• **What the exercise asks**: Extract the lines of the material from its start through the line that contains "(x=419, y=388)", and copy them without any changes.

(Word and element location records)
|---|

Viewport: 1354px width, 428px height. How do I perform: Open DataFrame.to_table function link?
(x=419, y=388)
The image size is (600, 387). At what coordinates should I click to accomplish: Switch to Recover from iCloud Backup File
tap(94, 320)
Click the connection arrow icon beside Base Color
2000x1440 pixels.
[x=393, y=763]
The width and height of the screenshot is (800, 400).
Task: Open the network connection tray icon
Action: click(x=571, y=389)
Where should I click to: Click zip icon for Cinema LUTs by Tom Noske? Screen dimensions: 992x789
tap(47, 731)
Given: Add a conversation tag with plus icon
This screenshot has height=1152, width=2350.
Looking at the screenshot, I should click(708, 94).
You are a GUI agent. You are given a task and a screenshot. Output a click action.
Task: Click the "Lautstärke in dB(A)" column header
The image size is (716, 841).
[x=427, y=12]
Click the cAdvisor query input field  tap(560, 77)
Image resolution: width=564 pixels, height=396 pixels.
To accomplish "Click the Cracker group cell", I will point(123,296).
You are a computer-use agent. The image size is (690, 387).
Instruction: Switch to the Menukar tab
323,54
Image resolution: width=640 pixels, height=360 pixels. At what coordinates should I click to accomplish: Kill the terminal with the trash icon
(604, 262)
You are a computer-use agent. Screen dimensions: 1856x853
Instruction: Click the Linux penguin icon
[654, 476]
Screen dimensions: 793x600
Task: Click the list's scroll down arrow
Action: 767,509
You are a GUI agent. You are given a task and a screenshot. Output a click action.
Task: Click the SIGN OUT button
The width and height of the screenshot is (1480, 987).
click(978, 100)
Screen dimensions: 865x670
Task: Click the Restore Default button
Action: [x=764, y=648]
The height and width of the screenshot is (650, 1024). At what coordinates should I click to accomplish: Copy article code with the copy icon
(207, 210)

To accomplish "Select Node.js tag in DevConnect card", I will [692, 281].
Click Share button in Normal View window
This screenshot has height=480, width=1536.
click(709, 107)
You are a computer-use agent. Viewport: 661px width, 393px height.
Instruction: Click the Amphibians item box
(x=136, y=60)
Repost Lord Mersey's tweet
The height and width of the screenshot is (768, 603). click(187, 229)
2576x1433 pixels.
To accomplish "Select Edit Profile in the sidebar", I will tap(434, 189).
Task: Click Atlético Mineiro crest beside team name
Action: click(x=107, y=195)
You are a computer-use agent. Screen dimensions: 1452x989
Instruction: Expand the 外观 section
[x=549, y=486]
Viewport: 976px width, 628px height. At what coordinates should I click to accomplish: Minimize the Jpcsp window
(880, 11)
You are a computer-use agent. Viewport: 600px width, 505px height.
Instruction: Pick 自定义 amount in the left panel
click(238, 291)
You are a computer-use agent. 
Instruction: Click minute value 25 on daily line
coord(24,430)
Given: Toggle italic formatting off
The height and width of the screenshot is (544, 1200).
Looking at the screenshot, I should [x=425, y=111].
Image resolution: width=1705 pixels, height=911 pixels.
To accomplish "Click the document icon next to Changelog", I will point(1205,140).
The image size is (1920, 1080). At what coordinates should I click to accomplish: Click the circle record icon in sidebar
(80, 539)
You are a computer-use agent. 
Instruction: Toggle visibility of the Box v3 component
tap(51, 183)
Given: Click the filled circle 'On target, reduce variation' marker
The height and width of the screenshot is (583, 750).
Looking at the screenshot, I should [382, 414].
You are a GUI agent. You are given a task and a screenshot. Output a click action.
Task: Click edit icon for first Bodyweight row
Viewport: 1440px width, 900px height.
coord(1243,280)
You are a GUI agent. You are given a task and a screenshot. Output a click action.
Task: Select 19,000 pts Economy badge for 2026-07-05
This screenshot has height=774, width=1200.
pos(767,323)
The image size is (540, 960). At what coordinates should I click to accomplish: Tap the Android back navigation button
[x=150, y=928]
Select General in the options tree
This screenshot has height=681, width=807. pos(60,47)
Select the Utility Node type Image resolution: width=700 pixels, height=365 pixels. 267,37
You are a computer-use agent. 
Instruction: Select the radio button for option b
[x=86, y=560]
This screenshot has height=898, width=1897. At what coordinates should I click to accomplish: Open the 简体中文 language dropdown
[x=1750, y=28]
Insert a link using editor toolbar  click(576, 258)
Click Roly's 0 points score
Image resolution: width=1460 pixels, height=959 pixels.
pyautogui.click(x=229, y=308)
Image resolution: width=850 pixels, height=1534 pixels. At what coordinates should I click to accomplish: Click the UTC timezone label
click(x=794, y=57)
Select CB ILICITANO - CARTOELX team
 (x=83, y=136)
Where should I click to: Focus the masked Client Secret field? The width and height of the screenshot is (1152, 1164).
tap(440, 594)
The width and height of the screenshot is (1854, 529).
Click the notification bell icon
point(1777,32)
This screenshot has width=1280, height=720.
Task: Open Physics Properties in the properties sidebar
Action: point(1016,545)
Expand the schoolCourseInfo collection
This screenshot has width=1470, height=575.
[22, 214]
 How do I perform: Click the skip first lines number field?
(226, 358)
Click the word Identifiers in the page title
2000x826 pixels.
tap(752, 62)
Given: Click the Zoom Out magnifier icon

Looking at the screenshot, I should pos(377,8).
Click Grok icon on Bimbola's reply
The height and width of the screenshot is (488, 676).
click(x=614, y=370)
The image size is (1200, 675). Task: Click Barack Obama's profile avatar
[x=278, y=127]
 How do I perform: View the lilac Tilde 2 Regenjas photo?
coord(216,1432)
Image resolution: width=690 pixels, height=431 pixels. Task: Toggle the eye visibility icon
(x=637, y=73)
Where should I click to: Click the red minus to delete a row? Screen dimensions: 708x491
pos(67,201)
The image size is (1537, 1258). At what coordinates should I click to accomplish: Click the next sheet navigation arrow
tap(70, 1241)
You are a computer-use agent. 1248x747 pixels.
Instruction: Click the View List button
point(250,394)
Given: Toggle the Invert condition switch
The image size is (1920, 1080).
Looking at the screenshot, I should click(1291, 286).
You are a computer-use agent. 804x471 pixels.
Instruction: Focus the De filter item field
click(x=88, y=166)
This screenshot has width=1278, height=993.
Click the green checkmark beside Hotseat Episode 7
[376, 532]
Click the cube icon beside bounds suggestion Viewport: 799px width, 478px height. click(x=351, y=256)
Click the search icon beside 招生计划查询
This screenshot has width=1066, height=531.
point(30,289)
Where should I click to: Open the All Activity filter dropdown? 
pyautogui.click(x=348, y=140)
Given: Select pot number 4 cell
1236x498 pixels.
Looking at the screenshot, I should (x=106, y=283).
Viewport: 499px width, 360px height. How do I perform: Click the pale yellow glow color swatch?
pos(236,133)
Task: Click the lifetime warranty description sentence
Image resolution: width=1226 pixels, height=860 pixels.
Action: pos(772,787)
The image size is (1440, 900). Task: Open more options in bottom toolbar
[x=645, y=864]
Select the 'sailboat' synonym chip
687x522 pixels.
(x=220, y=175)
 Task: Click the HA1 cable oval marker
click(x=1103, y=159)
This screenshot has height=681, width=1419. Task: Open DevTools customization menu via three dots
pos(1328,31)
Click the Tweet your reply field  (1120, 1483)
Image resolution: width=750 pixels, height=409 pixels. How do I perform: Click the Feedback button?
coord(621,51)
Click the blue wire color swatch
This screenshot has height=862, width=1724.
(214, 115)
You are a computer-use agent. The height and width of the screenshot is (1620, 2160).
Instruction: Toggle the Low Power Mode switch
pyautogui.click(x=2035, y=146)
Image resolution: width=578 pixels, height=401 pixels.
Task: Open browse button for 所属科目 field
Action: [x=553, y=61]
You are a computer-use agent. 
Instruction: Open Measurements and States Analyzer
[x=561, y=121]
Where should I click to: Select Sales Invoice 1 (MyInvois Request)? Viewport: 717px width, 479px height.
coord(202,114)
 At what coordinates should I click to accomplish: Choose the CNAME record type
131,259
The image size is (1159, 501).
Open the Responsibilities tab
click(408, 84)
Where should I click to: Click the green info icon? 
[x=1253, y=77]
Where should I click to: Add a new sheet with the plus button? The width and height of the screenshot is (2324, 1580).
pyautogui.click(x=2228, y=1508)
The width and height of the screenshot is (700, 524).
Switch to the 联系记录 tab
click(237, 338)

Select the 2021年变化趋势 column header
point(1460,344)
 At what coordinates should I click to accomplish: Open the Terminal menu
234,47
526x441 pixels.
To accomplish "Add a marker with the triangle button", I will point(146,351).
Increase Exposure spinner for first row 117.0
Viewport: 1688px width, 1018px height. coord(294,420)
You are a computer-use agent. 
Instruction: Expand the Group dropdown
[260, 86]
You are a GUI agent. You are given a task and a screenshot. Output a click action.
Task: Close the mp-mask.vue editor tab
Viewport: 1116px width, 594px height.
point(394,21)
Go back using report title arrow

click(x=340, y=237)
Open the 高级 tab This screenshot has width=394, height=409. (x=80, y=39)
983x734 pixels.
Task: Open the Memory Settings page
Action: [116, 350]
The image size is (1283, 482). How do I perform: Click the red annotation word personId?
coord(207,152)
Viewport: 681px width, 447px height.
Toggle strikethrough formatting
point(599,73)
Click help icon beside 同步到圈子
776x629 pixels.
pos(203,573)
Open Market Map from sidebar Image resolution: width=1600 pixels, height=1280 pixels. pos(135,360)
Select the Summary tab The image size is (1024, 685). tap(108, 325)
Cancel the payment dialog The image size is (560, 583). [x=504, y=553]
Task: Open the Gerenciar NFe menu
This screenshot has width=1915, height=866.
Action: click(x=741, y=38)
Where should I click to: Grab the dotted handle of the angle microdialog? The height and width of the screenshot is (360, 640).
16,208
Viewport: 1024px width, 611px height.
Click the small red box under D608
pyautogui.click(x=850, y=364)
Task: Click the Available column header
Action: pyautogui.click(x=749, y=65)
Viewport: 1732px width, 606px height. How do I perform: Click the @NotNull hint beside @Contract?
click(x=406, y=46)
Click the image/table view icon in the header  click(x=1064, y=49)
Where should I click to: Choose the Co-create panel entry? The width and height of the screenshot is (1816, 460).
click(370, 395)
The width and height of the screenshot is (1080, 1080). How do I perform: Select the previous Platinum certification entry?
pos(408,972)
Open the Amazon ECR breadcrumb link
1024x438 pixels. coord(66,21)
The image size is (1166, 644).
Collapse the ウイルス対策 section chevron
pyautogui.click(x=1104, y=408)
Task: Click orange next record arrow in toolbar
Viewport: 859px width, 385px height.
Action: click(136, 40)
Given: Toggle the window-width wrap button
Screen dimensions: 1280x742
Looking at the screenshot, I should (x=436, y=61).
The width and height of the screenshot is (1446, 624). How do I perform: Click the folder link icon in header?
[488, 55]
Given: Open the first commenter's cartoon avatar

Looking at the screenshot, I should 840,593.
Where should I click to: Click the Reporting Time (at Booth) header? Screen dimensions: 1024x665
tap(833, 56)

|---|

• **Correct answer**:
Viewport: 1354px width, 428px height. How do I perform: Open DataFrame.to_table function link?
(x=419, y=388)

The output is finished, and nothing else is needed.